Reproduce each line of the data below word for word, omitting the pictures.

start Data extract

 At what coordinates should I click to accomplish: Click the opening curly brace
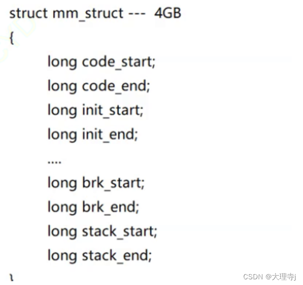[11, 38]
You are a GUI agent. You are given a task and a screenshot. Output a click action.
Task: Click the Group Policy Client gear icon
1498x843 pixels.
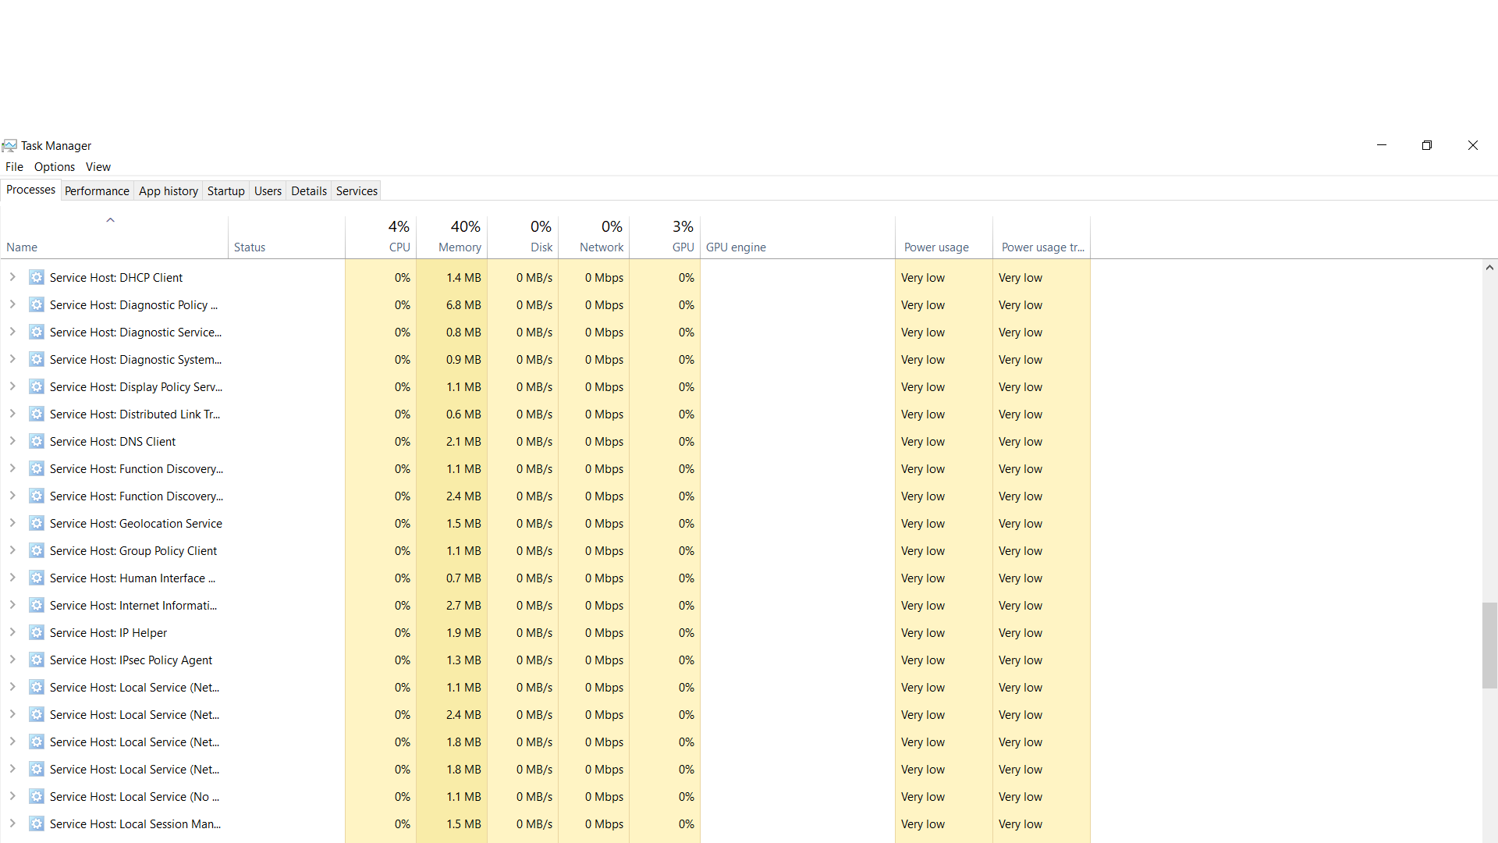coord(37,550)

end Data extract

## Final result
 At what coordinates should I click to accomplish: Click the opening curly brace
[11, 38]
You are a GUI agent. You are given a task and a screenshot. Output a click action.
Task: Click the Group Policy Client gear icon
1498x843 pixels.
coord(37,550)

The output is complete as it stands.